▶ **Exercise**
Check each statement against the tomato taste article below, answering yes or no and quoting the words of the article that settle it. (a) Tomato breeders have been selecting fruits with a uniform green color since the 1940s. (b) The research team consisted only of scientists from the US. (c) The Glk2 protein is active in tomatoes of uniform color.

▶ **Source document**
If you ever tried home grown tomatoes you probably wandered why they taste better than the commercially produced ones or the ones you commonly find in supermarket shelves. A team of scientists from the Us and Spain coordinated by Ann Powel from University of California in Davis have discovered the reason why: a genetic mutation, that reduces the amount of sugar and other compounds found in the fruit.
The taste and quality found in a tomato are directly related to a gene called Glk2. Glk2 is responsible for the ripening of the tomato as it manages the level of sugar produced in the fruit, which has consequences in its final taste. It is responsible for the photosynthesis, which converts sunlight in sugars and other compounds that makes the fruit tasteful.
Since the 1940s tomato breeders have been selecting fruits that had a uniform green colour which produced a well balanced uniform red ripening effect which is what consumer are more interested in buying . In other words the visual effect has been more important than the quality and the taste. Scientists have discovered that the ripening of the uniform tomato that has been sought after for all these years is associated with a mutation of the protein Glk2 which is active in the fruit as well as leaves but that in uniform coloured tomato this is deactivated. The mutation seams to deactivate this protein, which is what gives taste to the tomato. Therefore a more uniform red colour tomato impairs its taste.

▶ **Supplied entries**
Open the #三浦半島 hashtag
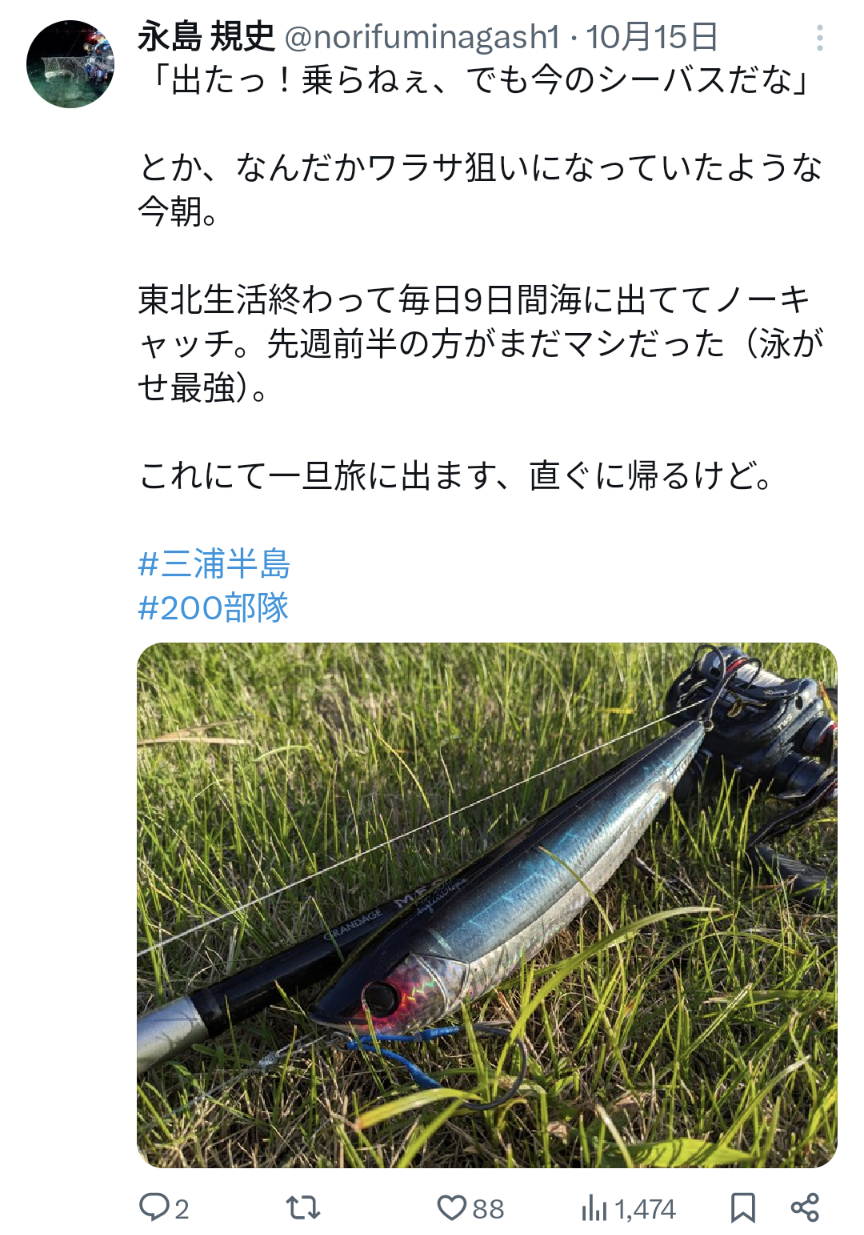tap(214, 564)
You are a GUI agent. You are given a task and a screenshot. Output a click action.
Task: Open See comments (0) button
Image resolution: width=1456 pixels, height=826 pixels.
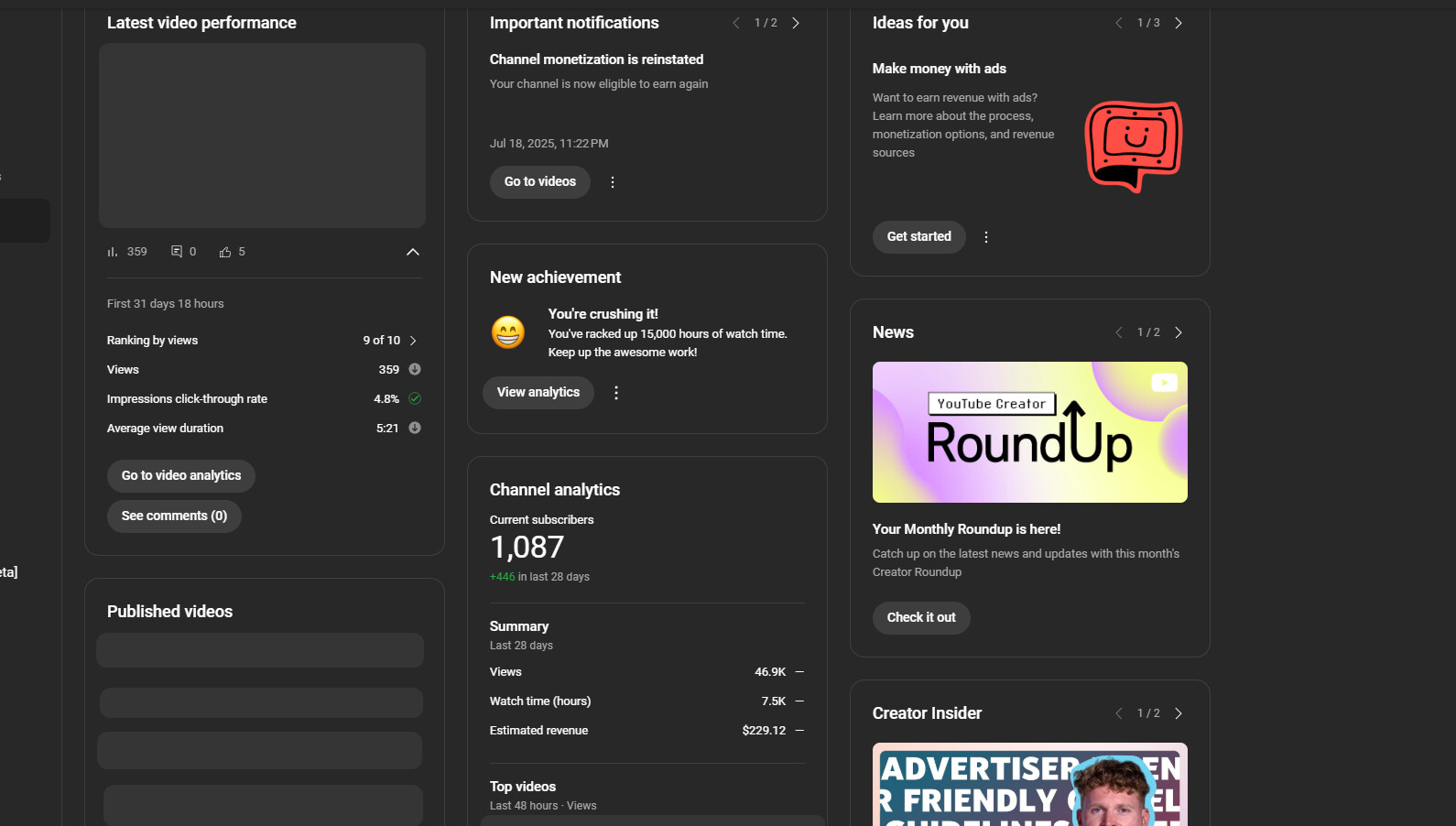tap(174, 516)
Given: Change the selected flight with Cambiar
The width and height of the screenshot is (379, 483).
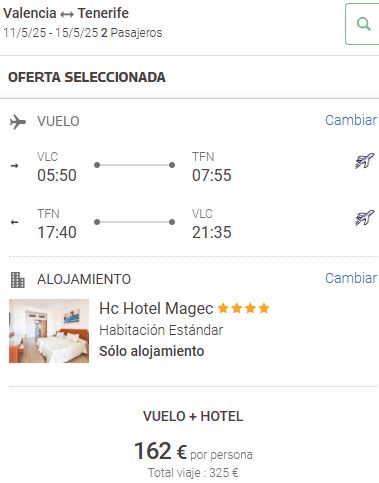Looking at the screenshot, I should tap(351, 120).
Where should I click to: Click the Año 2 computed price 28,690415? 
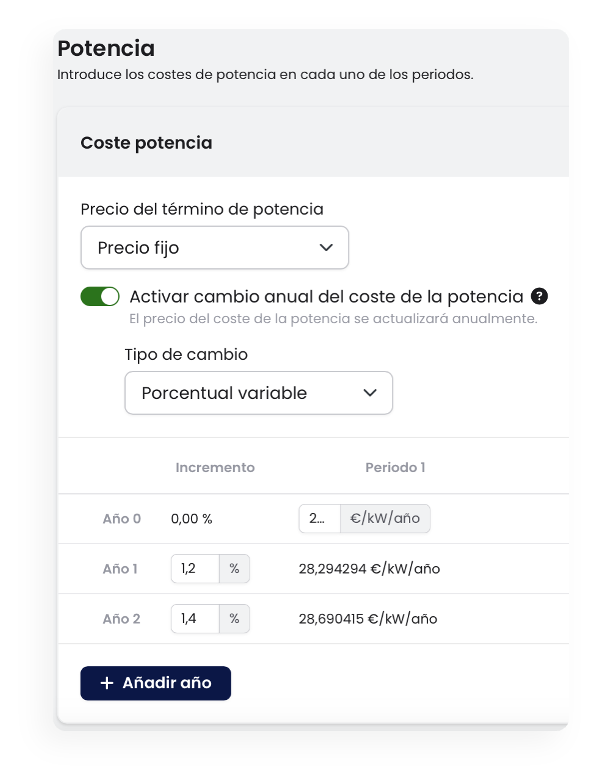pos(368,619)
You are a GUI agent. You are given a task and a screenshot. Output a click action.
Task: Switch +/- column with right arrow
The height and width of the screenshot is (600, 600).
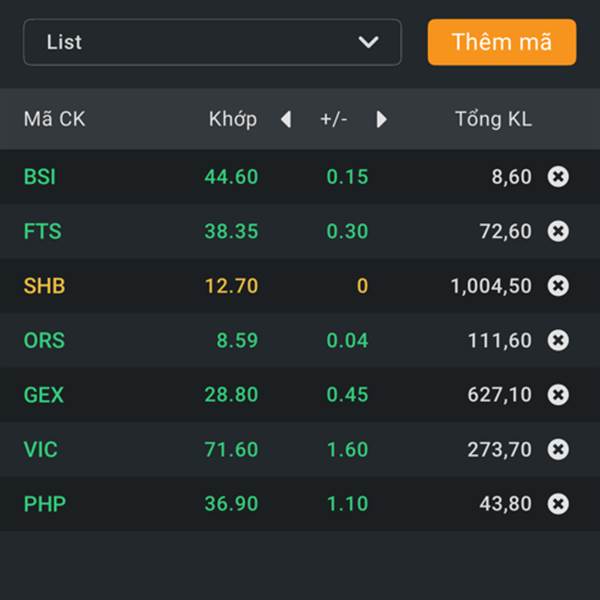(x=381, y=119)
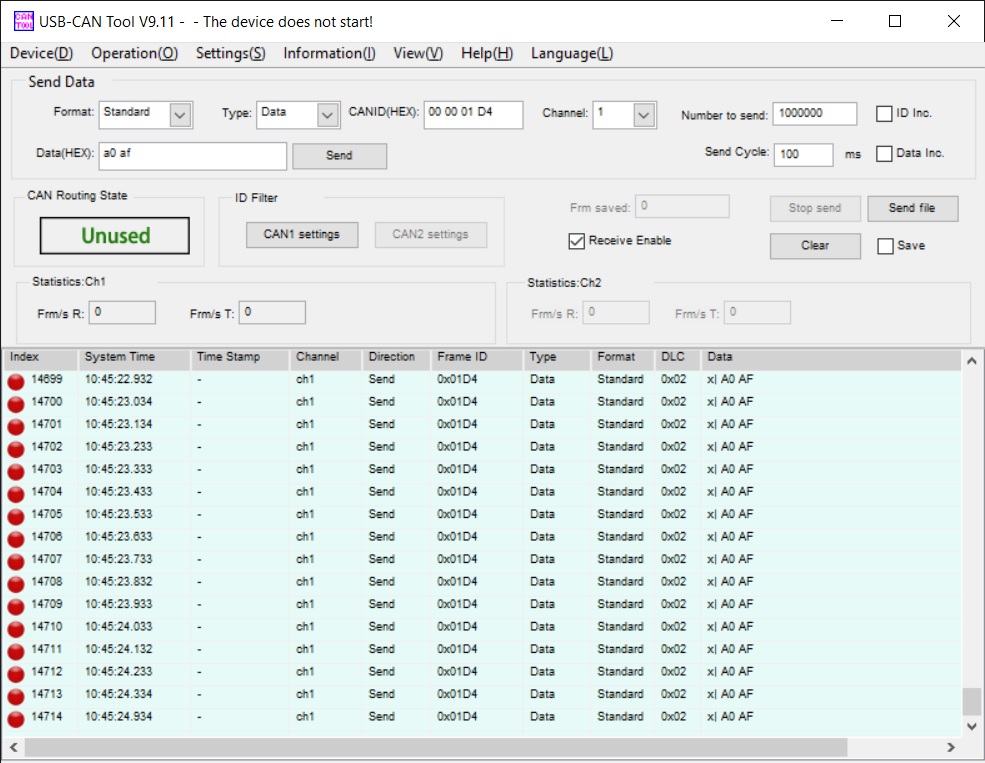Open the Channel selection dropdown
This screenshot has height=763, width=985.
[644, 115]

---

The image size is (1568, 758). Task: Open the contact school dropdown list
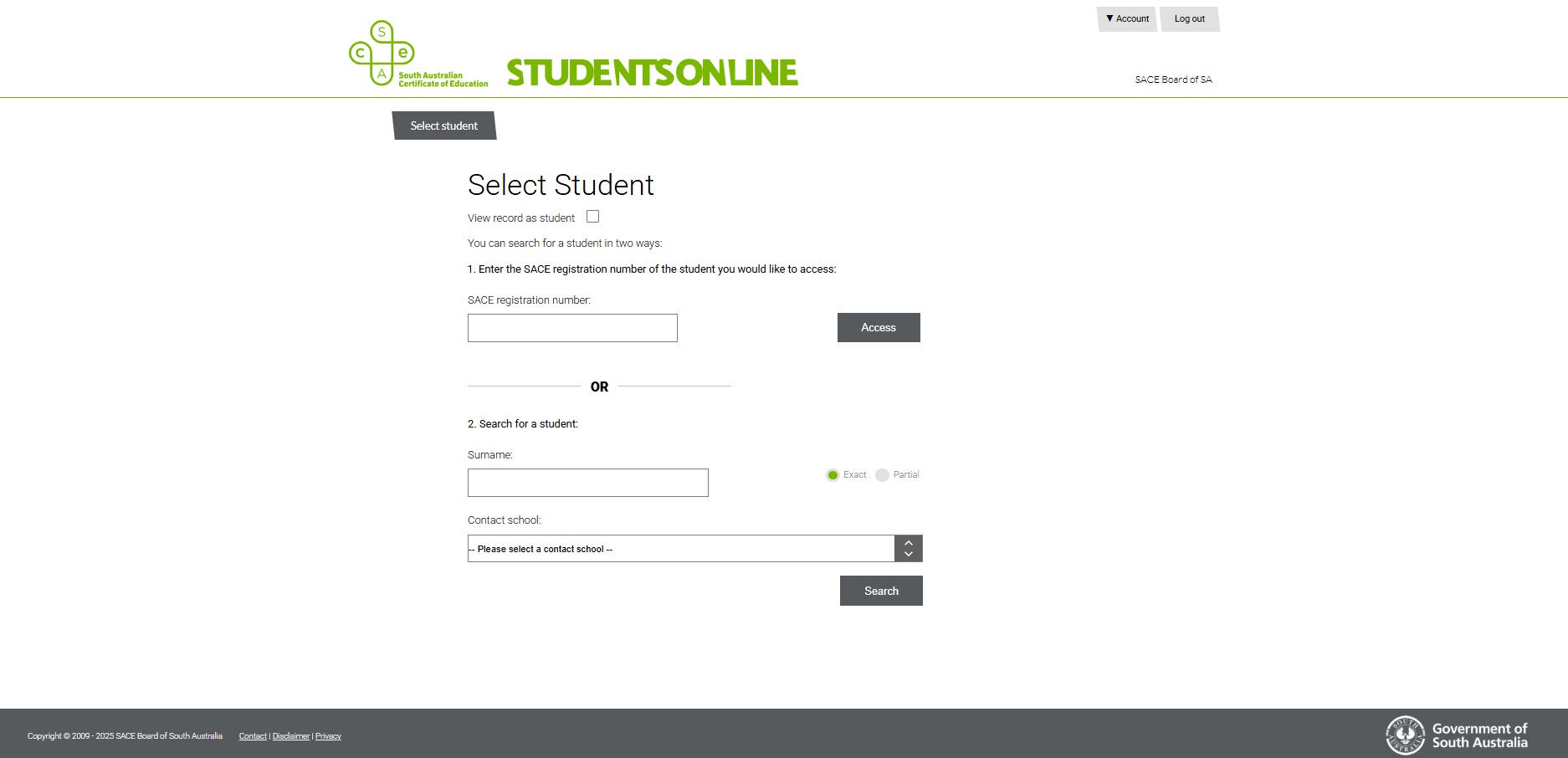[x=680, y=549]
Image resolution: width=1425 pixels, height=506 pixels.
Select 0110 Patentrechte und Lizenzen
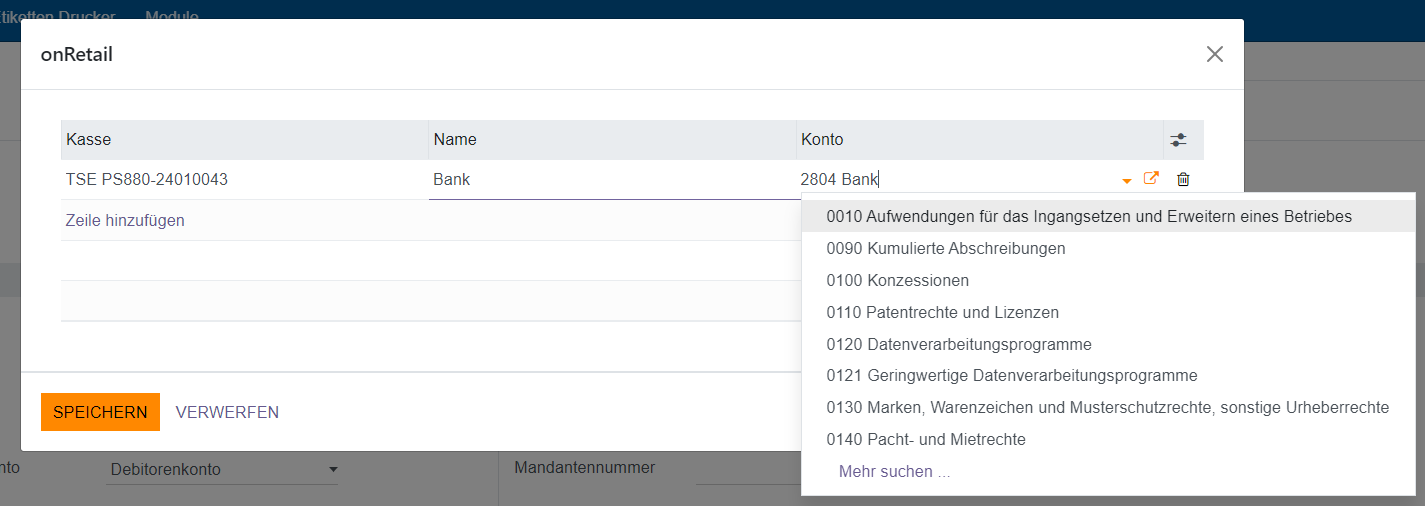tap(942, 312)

▶ **Result**
(a) Yes: "Since the 1940s tomato breeders have been selecting fruits that had a uniform green colour"
(b) No: "A team of scientists from the Us and Spain"
(c) No: "in uniform coloured tomato this is deactivated"